People love their protein shakes. I get it. They’re relatively fast, taste delicious and deliver protein when we need it on the go. What people don’t always know is that shakes can sabotage weight loss if they’re not prepared properly. When all the nutrients are blended and consumed rapidly, it’s easy to lose sight of how much is actually going into a shake. Let’s do some simple math, based on the food logs I see of many of my clients, before they “know better.”
1 banana + 1 scoop of protein powder + 1 cup of milk + 2 tablespoons of almond butter + 1 tablespoon of honey + 1 tablespoons of flax + 1 tablespoon chia seeds + 1/2 cup berries = 713 calories with 69 grams of carbs and 21 grams of fat and 32 grams of protein. And that recipe is conservative. I know a lot of people adding coconut, dates, chocolate chips and way more fruit than that.
To me, that’s almost 2 meals worth of food, blended so that it’s consumed rapidly, and in such a way that the drinker might be hungry again in an hour or two.
A better way to build a shake is to spend one day per week portioning things out into ziplock baggies.
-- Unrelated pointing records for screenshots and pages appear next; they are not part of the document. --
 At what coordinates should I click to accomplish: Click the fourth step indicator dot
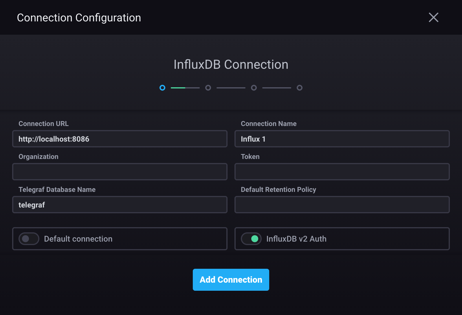click(x=300, y=88)
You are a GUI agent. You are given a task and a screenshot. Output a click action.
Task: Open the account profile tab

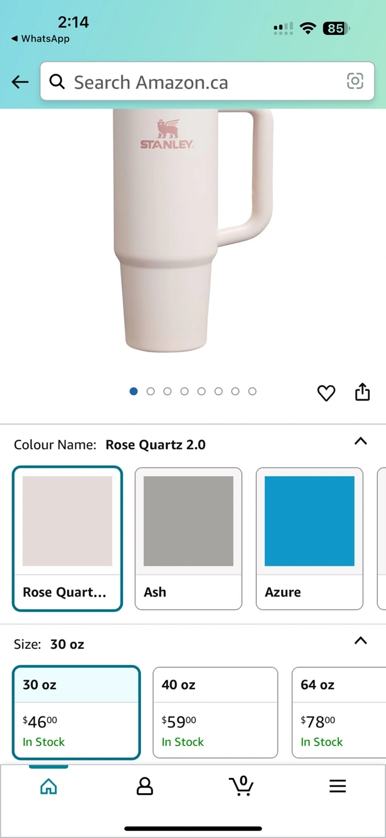(144, 787)
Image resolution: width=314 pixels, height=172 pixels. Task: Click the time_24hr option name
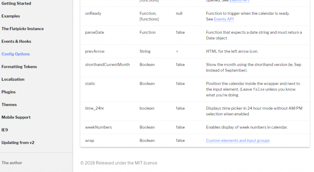(x=94, y=108)
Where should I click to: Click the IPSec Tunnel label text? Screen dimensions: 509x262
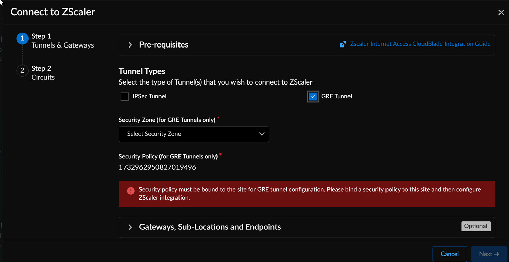tap(149, 96)
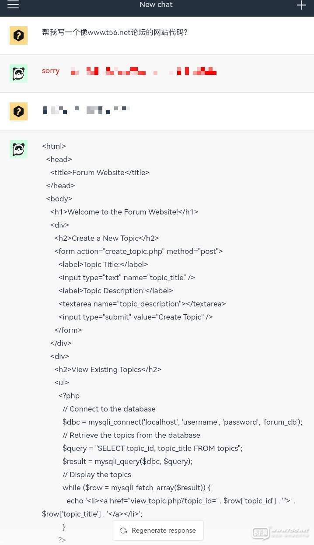314x545 pixels.
Task: Click the second user question-mark avatar
Action: coord(18,111)
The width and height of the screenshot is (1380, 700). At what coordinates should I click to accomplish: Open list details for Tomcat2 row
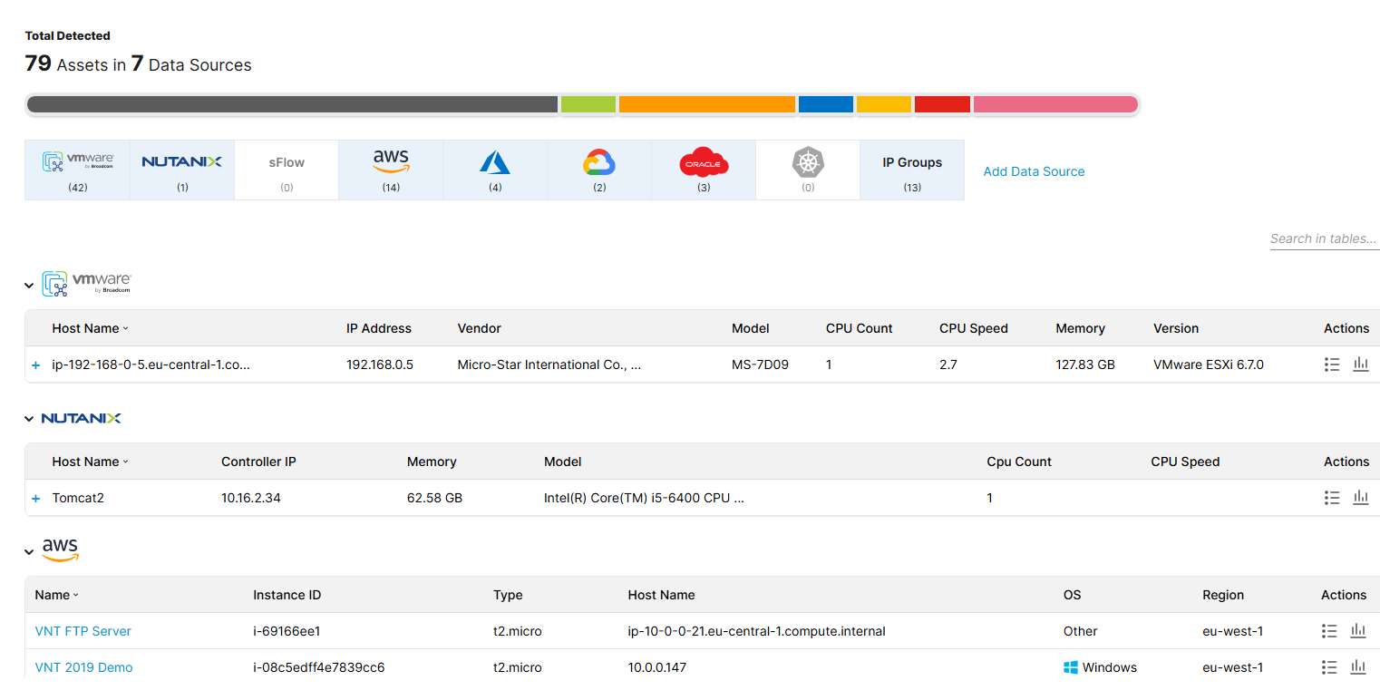click(x=1332, y=498)
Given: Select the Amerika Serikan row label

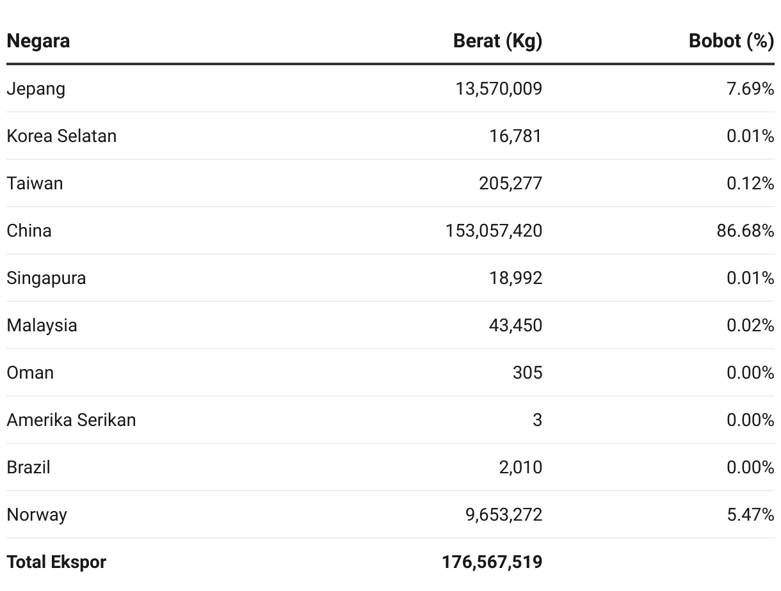Looking at the screenshot, I should (72, 420).
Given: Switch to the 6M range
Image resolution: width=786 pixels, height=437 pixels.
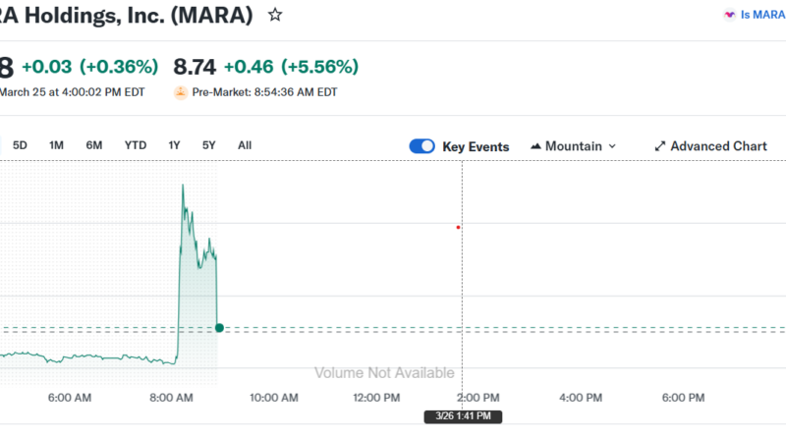Looking at the screenshot, I should coord(94,145).
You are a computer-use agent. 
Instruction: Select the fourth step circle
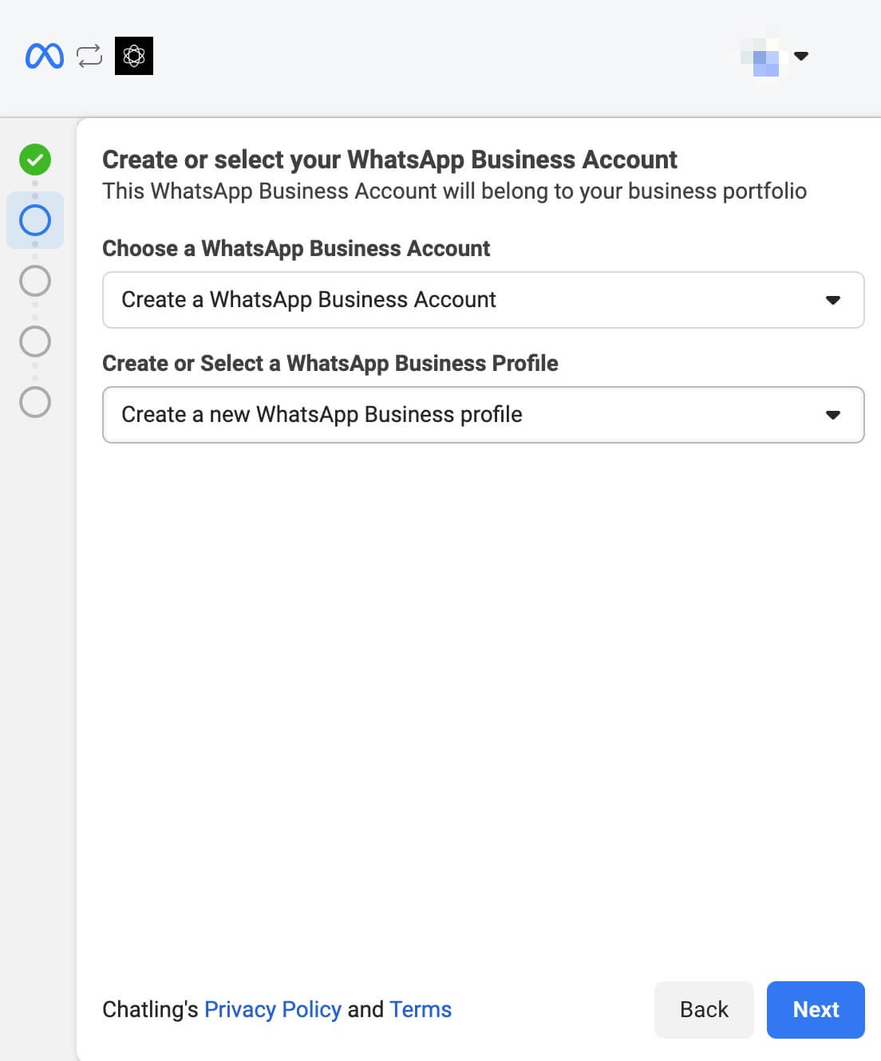point(35,341)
Not only will you save time and money, but you’ll keep your calories and carbs in check.
Here’s what we do in our family….
1. Spray the inside of a baggie with cooking spray so that aything and everything slips right off into the blender.
2. Use a 1/2 cup measuring cup to fill with carbs. Carbs would be your VARIETY of fruits, and any grains you might wish to add.
3. Use a 1 ounce measuring tool for the fat you wish to add. Our top choices are shredded coconut, nuts, chia seeds, flax, or avocado. Again, use a variety.
4. Use unlimited amounts of spinach and/or kale.
5. Sprinkle in stevia, if you like.
6. Freeze the baggies until it’s time to use them. Add the contents to a blender with ice, almond or coconut milk, or water.